We spend a lot of time striving. Some of us spend our whole lives striving and never stop. What are we striving for really? We are striving to be happy. The problem is we go about it, for the most part, in a way that doesn't work. None of us is immune to this behavior. The only way you learn what does work is to exhaust yourself about what doesn't.


Happiness is not something you can arrive at later. That's not how happiness works. As long as you persist in the opinion that happiness is something you may not have now, but intend to have later, you will never be happy, not now, and not later. You may end up more comfortable, wealthier, famous, or friendlier, but you will not be happy, not in the sense of being completely at peace with yourself and your life.

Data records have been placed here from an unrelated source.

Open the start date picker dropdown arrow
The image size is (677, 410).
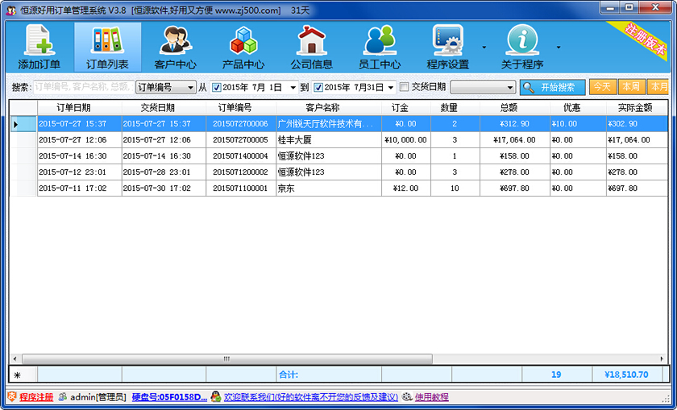[293, 87]
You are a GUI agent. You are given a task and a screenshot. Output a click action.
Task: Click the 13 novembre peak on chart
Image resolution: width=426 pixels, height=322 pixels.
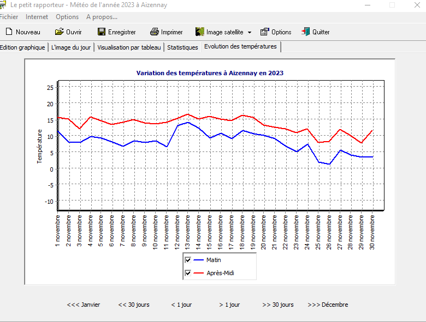click(188, 114)
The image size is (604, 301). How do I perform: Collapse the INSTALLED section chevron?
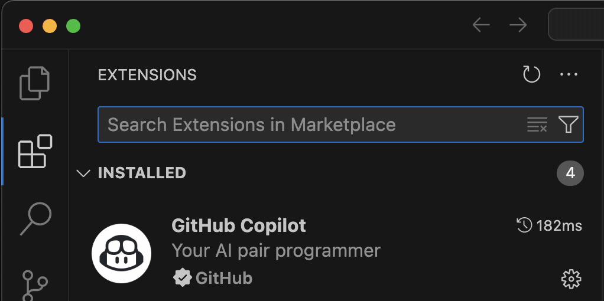point(84,173)
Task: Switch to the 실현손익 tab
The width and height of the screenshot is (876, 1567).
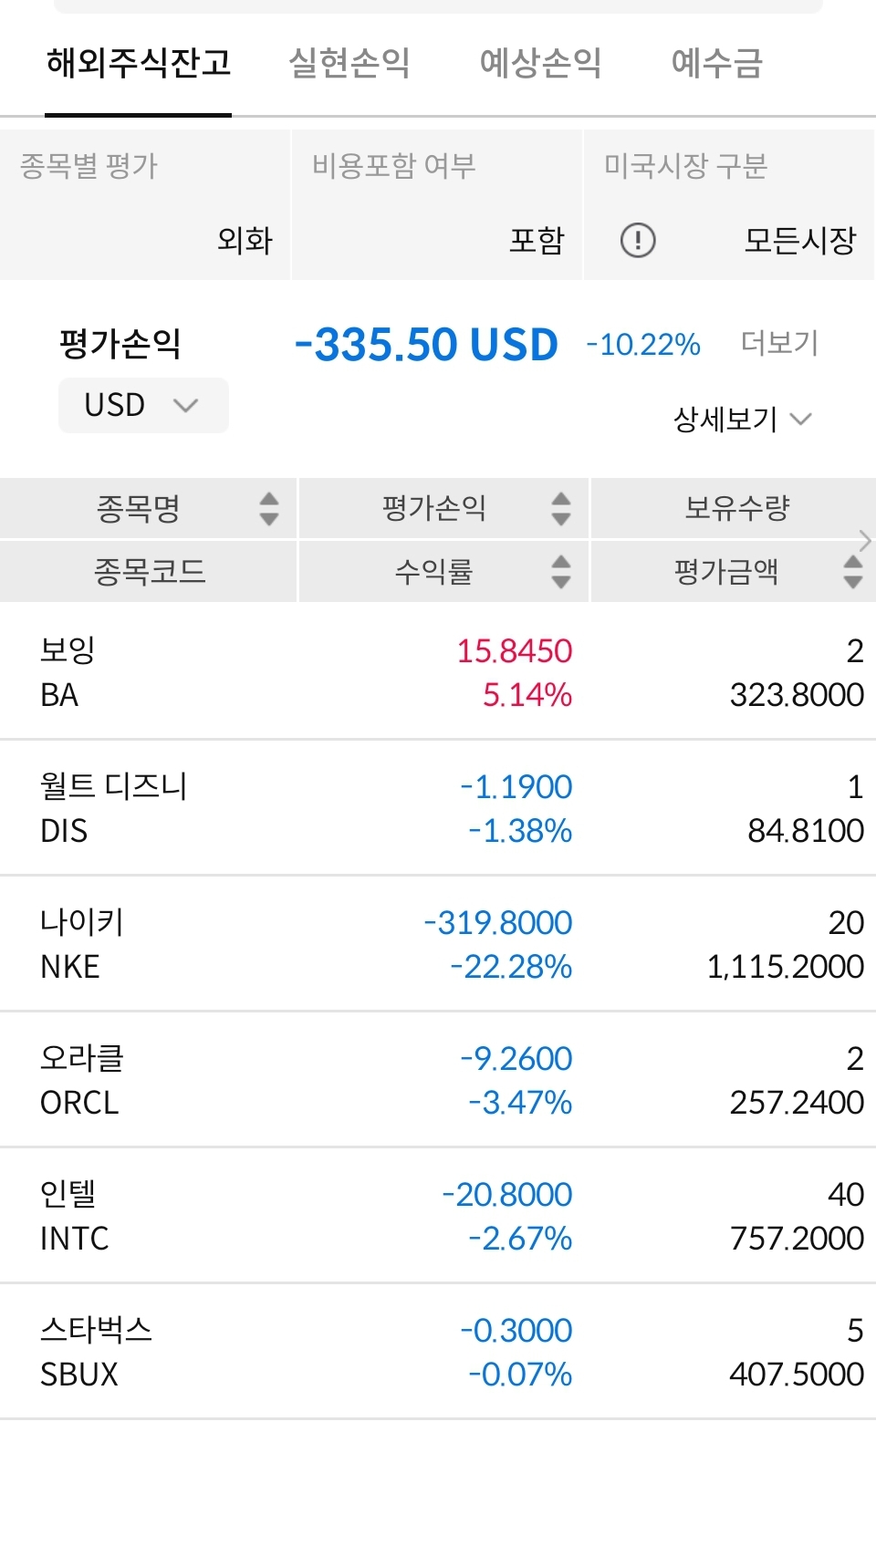Action: click(349, 63)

Why is that? Why doesn't success in the area of striving pan out how it ought to with an end result of happiness? Mostly because of you. Once you get where you thought the happiness would be, once the striving pans out, you are still the same person who believed very deeply that you weren't happy enough yet, and that habit dies hard. It dreams up the next need before the last one is out of the box, or not long after.

Addressing that habit is the royal road to happiness. Only don't let that intention become another form of striving. There is nothing to strive for. You don't need to sort out every detail of how you have been striving previously and why it didn't serve you and what you ought to do next as a result. The fact is it did serve you, but not how you expected. It served you by teaching you it doesn't amount to happiness. If you don't know that for certain, you will do some more striving, and then you'll find out. Until you find out.

Once you do, you can let go of effort and finally be happy. You can laugh from deep inside that you made so much effort and did so much striving only to discover that effort and striving contradict what you were after. You'll laugh about this discovery because it's genuinely funny. If you find it genuinely funny now, you are well on the way to releasing yourself from striving and its perpetual disappointments. Let them go. Take a breath.

Good. Take another one. Breathe in; breathe out. That's all there is to it. Give it a try. Do it right now. Release yourself momentarily from your goals, concerns, ambitions. Put your striving aside and relax into the present experience of being where you are, as you are. There is nothing to change. You are already there. You are dwelling in perfect peace. Happiness is letting yourself.